*** Opening of DATA UNDER STUDY ***

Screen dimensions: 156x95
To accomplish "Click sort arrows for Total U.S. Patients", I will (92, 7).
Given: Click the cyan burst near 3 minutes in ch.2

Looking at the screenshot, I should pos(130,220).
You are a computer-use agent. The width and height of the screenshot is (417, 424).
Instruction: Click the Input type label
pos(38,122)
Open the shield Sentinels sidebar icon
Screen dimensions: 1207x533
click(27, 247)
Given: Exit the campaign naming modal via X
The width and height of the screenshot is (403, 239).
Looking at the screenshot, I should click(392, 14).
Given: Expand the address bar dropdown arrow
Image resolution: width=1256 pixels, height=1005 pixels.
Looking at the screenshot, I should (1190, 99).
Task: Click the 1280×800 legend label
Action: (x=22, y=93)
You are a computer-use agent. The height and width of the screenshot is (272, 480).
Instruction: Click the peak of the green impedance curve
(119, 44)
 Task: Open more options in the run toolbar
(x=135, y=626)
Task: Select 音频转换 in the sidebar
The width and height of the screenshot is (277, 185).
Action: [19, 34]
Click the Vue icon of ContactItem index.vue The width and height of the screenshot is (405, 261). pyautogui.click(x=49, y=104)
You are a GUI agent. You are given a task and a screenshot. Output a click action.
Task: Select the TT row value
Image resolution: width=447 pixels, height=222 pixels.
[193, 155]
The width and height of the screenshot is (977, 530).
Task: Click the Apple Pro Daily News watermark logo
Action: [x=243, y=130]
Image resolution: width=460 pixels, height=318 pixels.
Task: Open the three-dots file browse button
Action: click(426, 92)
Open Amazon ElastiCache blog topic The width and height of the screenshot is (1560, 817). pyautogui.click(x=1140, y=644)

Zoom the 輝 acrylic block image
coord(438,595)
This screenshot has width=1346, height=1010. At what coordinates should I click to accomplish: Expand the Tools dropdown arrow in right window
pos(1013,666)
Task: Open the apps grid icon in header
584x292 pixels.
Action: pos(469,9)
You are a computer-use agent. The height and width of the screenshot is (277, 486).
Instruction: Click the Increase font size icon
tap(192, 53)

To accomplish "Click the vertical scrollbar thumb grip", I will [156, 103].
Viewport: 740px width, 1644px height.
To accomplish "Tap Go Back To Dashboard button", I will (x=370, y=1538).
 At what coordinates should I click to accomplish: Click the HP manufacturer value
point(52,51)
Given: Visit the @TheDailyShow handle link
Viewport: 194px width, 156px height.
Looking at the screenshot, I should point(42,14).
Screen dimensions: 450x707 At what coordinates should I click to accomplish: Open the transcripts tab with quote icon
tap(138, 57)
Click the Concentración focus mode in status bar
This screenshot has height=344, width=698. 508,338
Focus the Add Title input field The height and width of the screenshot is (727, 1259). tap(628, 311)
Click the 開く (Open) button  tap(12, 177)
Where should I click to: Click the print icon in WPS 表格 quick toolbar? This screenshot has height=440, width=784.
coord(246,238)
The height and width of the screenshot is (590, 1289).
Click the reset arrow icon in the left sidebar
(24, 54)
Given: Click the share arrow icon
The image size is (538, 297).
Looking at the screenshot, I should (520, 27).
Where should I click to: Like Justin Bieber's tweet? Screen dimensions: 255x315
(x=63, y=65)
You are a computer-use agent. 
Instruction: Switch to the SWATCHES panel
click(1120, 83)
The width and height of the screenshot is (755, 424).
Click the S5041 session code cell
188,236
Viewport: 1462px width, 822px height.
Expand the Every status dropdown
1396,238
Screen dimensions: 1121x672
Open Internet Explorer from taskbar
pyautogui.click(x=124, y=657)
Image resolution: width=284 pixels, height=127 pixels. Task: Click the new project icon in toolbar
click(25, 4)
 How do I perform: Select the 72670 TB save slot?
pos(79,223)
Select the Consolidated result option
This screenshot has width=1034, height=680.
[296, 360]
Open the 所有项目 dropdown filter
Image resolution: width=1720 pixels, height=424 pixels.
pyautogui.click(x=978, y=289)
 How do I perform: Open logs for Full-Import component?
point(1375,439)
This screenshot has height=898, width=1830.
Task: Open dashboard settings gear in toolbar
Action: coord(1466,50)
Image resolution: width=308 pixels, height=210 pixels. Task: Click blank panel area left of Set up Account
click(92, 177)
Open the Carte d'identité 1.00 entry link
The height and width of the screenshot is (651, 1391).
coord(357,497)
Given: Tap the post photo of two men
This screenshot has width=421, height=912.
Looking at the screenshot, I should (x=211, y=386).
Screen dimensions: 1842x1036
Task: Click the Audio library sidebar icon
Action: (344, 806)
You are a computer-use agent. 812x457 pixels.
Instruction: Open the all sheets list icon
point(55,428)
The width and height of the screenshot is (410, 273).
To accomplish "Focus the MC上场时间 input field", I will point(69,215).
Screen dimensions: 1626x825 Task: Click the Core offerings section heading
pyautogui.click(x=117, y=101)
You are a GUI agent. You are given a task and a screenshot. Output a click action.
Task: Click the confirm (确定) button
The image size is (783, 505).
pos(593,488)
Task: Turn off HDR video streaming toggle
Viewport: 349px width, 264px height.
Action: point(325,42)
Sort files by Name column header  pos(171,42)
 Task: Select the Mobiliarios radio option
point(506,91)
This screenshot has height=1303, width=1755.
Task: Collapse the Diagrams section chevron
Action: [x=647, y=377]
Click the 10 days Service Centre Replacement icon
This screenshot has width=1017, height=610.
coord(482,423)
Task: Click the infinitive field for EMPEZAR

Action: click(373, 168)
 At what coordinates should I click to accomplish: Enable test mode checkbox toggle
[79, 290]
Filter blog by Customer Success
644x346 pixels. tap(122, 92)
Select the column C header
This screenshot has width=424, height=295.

*** Close of DATA UNDER STUDY ***

◆ **TASK REQUIREMENTS**: Select every line of the records holding the string "will".

◆ **OUTPUT BELOW**:
To accomplish "Click sort arrows for Total U.S. Patients", I will (92, 7).
To accomplish "Click the vertical scrollbar thumb grip", I will [156, 103].
To accomplish "Tap Go Back To Dashboard button", I will (x=370, y=1538).
To accomplish "Focus the MC上场时间 input field", I will point(69,215).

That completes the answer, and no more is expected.